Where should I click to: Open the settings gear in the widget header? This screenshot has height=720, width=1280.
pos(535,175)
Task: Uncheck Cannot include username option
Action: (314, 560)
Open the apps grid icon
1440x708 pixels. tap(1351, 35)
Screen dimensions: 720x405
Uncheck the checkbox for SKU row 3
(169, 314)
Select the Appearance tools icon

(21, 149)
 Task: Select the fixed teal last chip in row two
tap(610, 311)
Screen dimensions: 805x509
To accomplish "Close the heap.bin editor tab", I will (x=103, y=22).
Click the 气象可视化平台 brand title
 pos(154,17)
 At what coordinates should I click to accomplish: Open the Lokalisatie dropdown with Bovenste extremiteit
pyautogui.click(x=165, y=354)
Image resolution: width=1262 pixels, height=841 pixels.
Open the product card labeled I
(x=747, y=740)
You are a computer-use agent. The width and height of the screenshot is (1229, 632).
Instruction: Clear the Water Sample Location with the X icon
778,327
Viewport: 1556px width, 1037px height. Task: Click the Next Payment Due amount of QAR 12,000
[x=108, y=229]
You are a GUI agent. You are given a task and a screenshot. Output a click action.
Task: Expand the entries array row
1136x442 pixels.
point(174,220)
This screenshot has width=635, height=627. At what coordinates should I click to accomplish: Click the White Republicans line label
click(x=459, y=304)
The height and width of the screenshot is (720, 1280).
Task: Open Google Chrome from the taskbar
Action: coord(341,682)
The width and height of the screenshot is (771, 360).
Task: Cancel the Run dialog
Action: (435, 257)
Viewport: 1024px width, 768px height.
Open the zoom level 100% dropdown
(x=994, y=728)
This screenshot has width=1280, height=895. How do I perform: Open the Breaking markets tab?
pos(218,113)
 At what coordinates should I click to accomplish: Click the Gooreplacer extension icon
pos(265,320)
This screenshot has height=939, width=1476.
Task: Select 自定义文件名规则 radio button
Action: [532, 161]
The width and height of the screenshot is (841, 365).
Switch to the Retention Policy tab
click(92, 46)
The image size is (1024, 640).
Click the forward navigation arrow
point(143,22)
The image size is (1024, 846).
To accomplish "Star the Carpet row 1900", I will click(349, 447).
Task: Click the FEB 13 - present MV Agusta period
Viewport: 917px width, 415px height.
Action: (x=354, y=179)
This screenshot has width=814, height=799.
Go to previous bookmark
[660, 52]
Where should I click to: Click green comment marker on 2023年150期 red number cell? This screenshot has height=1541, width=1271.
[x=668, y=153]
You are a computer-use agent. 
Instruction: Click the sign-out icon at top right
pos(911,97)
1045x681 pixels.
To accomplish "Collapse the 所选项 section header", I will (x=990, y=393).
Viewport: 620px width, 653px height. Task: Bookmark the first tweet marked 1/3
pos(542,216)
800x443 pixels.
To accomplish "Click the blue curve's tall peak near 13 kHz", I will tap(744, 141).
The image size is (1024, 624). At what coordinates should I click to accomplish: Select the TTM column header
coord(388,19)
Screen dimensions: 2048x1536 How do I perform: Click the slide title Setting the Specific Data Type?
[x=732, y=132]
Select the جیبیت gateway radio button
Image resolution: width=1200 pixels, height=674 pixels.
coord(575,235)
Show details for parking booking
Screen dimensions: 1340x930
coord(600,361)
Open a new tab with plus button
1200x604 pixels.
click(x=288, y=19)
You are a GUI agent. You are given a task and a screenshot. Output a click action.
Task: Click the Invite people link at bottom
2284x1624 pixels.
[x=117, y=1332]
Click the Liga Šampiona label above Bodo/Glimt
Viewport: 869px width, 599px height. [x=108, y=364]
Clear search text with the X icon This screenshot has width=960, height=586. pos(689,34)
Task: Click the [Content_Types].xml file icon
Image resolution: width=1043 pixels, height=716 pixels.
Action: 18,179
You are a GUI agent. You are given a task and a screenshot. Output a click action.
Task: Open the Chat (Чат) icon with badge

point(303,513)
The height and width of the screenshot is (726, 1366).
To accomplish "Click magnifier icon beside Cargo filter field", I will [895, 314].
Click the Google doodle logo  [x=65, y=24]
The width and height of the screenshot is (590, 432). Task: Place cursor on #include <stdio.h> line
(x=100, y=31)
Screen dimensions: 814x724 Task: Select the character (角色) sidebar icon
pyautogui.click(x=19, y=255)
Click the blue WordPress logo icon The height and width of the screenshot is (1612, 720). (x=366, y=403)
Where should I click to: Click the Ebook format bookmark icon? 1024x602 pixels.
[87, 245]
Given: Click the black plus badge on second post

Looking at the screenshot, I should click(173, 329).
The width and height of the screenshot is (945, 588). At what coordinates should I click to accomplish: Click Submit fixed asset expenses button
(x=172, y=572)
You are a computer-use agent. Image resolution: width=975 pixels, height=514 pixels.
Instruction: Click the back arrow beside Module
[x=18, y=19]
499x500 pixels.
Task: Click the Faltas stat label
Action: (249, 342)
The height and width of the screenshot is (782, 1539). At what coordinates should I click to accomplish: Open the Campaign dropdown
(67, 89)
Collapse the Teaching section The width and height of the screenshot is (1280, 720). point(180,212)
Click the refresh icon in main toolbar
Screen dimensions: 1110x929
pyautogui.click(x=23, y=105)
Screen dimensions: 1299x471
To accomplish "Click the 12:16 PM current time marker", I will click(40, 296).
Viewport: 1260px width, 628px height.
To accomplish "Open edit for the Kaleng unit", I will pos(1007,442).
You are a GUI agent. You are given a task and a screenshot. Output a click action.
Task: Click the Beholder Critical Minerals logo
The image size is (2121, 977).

## WORK ORDER
All lines holding the word "section" must be copied from the data.

## RESULT OF THE TASK
To accomplish "Collapse the 所选项 section header", I will (x=990, y=393).
Collapse the Teaching section The width and height of the screenshot is (1280, 720). point(180,212)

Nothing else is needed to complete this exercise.